Es imposible caminar sobre el alambre más de un año; a lo sumo dos. La crisis del 2008 hizo que la literalidad de los presupuestos públicos pasase a ser algo relativo. Las instituciones se pertrecharon de mecanismos alternativos para salvar prórrogas y reconvertir partidas sobre la marcha. La diferencia entre Sánchez gobernando sobre sus propios presupuestos o gestionando un año más los heredados de Rajoy sería mínima, incluso si se desvanecieran esos 6.000 millones de más admitidos por Bruselas a cuenta del déficit. En Euskadi, nunca llegó a ser un desdoro la prórroga presupuestaria. Sencillamente porque quienes se resistían a secundar o facilitar las cuentas del siguiente año tampoco se veían capaces de articular una alternativa política a las mismas. Es la cláusula no escrita a la que parece recurrir Pedro Sánchez en estos instantes. Es a la que se aferra el independentismo gobernante en Cataluña, cuando prorroga la entente entre JxCat y ERC hasta que se conozca la sentencia del Supremo. Pero dado que la atomización del cuadro partidario parece haber llegado para quedarse, tradicionales y emergentes debieran hacer un mayor esfuerzo para ensayar gobiernos de coalición empezando por el Ejecutivo central.

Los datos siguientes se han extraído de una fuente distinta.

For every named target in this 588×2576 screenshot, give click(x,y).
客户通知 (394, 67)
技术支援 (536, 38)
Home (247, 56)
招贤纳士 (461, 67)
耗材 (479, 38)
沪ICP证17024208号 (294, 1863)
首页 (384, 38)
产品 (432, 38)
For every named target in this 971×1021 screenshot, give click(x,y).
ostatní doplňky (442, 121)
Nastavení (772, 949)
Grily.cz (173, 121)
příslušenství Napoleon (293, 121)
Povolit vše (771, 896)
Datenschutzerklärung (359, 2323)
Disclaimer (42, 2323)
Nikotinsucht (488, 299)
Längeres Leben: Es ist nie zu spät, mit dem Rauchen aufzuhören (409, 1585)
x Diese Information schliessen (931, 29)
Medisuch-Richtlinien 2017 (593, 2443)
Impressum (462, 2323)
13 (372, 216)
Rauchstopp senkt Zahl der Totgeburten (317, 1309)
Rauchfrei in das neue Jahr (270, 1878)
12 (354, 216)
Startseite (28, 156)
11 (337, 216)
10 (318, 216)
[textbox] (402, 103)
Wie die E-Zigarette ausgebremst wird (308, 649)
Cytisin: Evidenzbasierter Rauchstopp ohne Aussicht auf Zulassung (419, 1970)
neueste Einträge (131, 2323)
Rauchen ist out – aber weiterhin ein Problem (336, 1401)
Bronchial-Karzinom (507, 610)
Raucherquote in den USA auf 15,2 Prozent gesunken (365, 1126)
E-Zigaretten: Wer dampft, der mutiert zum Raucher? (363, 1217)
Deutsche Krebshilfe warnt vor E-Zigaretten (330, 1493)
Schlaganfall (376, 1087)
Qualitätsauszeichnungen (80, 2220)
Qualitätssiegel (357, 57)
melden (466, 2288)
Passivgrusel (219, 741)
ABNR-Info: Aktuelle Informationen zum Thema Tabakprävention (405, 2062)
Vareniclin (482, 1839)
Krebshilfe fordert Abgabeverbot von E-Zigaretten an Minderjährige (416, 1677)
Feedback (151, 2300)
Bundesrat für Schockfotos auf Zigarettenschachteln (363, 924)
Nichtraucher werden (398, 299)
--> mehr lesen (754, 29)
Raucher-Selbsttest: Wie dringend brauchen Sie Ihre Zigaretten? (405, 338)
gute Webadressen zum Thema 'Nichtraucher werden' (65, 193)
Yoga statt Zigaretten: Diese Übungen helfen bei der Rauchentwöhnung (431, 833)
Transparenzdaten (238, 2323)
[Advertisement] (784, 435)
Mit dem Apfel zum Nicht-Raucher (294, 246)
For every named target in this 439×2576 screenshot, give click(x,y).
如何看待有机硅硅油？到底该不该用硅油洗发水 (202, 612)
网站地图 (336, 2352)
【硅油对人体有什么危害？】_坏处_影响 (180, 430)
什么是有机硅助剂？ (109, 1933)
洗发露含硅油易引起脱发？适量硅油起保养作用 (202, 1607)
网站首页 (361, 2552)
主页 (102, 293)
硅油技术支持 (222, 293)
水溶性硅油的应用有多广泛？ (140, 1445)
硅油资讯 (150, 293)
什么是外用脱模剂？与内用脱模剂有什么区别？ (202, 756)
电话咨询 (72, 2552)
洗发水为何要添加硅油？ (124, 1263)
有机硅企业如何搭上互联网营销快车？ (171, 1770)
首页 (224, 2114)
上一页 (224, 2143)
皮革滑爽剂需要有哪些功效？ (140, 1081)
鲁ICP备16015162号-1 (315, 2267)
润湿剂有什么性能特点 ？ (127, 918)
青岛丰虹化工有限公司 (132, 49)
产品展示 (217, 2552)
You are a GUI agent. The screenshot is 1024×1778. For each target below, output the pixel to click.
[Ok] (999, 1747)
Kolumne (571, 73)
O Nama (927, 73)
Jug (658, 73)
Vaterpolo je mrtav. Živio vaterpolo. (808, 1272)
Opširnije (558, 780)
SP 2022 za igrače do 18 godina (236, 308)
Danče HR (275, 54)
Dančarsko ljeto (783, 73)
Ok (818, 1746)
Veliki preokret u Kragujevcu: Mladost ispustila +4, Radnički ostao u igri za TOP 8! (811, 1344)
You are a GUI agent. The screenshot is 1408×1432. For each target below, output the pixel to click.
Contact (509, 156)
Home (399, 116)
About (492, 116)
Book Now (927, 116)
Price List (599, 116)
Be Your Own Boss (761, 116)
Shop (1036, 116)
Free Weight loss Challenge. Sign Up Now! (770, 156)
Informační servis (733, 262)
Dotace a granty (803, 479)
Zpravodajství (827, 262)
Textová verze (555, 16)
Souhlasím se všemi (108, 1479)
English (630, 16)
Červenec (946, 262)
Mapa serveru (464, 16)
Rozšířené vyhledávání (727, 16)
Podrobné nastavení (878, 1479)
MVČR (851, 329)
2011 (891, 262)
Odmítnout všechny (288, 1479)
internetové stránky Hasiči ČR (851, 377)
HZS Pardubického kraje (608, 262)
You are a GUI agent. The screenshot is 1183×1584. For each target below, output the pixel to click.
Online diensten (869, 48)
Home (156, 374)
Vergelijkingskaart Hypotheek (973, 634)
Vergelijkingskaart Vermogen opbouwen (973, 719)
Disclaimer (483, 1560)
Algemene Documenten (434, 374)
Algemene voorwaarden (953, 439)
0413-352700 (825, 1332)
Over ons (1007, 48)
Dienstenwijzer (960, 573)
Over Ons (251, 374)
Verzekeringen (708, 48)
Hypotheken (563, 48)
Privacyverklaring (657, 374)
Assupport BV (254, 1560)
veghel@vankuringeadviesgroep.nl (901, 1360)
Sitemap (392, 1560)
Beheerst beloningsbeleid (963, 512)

El efecto más nocivo de la inestabilidad es que invita al público a que se fije solo en quienes tratan de avanzar sobre el cable, para ver si acaban cayéndose o hasta cuándo continúan agarrándose a él. Las políticas públicas no solo pasan a confundirse con los mensajes de campaña, sino que son objeto de anuncios y revisiones sucesivas; tanto por parte de los gobernantes como por parte de sus adversarios.
Los mismos actores políticos que simulan haber llegado mucho más allá del posmodernismo se esfuerzan en recrear sus particulares señas de identidad como narrativa recurrente, tratando de sublimar un talante propio. El escapismo compartido respecto al futuro del sistema de pensiones es el ejemplo más elocuente de lo que ocurre cuando el país oficial se obstina en caminar sobre el alambre: nadie sabe nada.